Copy the rows below verbatim, starting with the very first line and ending after the line that contains "pos(232,362)".
** BEGIN Exercise inputs **
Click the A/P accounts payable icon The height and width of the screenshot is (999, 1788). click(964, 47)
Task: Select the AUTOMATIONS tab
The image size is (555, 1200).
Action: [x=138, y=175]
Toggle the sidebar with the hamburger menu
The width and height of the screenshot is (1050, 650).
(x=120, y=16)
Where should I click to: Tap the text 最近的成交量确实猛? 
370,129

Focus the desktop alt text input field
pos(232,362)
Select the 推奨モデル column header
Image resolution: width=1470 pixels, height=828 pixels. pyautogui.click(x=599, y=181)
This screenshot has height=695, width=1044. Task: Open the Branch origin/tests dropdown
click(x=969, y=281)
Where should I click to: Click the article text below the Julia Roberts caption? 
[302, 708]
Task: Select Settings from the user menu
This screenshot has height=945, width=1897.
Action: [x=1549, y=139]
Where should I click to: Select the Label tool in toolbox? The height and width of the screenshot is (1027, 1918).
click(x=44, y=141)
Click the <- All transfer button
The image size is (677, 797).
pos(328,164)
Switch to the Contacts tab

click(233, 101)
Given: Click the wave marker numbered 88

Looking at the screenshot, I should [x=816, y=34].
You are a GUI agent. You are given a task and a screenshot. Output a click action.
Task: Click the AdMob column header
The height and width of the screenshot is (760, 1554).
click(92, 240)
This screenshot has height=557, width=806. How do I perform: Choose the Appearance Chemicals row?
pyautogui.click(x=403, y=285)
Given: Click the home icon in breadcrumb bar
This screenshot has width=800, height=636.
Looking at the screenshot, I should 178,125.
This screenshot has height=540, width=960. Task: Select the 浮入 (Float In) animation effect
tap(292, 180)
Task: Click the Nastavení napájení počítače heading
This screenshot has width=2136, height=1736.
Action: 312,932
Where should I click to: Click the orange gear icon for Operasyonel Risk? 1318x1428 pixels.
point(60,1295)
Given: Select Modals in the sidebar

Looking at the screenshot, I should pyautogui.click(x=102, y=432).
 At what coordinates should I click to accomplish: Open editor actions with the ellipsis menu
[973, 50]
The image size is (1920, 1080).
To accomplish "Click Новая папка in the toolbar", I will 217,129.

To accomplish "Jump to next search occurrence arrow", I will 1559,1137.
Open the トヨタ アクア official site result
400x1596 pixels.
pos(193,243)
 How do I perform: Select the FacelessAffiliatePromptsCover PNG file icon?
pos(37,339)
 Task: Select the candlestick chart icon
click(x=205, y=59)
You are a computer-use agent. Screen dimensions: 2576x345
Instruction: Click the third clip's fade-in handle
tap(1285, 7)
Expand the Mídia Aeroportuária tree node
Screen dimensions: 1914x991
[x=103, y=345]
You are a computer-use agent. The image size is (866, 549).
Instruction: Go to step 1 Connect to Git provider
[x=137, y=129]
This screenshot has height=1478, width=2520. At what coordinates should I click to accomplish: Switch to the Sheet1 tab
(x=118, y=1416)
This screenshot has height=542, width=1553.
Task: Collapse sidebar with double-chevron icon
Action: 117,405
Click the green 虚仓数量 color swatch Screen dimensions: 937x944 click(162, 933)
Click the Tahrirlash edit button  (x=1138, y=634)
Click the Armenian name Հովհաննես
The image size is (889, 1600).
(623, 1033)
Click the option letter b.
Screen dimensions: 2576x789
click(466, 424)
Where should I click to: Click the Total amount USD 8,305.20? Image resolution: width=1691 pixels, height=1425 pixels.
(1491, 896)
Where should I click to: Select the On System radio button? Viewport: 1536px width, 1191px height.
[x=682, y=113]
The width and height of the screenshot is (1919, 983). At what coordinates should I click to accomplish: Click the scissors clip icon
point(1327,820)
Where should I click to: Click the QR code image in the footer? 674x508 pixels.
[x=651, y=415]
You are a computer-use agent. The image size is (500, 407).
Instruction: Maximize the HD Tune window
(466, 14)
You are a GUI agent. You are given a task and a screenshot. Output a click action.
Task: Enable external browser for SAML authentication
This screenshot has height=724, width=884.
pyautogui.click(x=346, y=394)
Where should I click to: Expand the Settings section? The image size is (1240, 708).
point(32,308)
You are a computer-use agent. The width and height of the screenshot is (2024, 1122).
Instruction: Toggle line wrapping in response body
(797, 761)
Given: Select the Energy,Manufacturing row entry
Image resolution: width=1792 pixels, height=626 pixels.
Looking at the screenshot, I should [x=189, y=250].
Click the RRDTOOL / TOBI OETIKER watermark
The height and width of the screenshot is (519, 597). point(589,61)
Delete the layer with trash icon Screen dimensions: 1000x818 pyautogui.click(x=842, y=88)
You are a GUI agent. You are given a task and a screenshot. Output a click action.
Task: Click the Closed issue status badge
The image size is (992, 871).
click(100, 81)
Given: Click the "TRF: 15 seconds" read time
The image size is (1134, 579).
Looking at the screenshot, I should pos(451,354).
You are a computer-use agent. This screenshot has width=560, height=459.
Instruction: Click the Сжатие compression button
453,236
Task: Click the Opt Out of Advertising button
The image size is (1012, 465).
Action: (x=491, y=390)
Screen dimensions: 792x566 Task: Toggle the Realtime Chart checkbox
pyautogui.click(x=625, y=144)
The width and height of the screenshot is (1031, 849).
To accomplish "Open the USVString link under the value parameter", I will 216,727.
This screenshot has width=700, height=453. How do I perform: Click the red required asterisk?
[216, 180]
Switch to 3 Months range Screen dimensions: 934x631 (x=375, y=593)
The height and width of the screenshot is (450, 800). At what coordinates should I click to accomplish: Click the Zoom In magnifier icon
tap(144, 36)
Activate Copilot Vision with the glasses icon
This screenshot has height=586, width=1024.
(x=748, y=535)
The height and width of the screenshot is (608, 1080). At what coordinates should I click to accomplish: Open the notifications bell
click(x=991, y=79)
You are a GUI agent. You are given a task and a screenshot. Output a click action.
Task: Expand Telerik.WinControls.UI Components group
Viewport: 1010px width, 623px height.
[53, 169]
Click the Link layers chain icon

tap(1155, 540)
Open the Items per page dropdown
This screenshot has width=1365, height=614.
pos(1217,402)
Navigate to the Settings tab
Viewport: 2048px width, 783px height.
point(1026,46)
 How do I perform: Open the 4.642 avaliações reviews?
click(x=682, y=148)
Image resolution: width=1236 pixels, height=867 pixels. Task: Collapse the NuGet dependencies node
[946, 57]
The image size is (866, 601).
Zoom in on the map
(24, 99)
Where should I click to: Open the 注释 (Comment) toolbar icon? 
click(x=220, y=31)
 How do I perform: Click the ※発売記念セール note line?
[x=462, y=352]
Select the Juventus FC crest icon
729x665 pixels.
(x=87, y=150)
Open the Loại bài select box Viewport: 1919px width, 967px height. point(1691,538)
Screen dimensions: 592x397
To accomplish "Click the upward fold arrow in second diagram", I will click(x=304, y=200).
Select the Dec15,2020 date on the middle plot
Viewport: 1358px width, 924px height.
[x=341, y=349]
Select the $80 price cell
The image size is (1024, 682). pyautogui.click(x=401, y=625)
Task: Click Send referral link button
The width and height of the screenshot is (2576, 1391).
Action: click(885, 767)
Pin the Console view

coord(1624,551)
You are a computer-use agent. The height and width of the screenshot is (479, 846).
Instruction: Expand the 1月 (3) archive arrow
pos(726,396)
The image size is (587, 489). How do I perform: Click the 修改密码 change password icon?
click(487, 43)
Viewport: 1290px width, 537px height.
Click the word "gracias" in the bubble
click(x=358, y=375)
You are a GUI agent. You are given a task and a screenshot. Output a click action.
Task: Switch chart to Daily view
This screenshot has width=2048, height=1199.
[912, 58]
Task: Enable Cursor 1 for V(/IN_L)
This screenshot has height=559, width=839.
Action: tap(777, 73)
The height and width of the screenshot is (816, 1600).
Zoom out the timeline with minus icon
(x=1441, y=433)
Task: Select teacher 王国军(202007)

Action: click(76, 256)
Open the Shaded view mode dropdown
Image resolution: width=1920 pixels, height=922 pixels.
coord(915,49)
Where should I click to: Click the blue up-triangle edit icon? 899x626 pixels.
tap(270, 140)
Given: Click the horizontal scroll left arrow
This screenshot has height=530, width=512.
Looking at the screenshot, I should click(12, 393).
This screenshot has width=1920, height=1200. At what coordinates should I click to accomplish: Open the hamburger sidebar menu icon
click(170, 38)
** END Exercise inputs **
■ Response to this exercise:
Click the A/P accounts payable icon The height and width of the screenshot is (999, 1788). click(964, 47)
Task: Select the AUTOMATIONS tab
The image size is (555, 1200).
Action: [x=138, y=175]
Toggle the sidebar with the hamburger menu
The width and height of the screenshot is (1050, 650).
(x=120, y=16)
Where should I click to: Tap the text 最近的成交量确实猛? 
370,129

Focus the desktop alt text input field
pos(232,362)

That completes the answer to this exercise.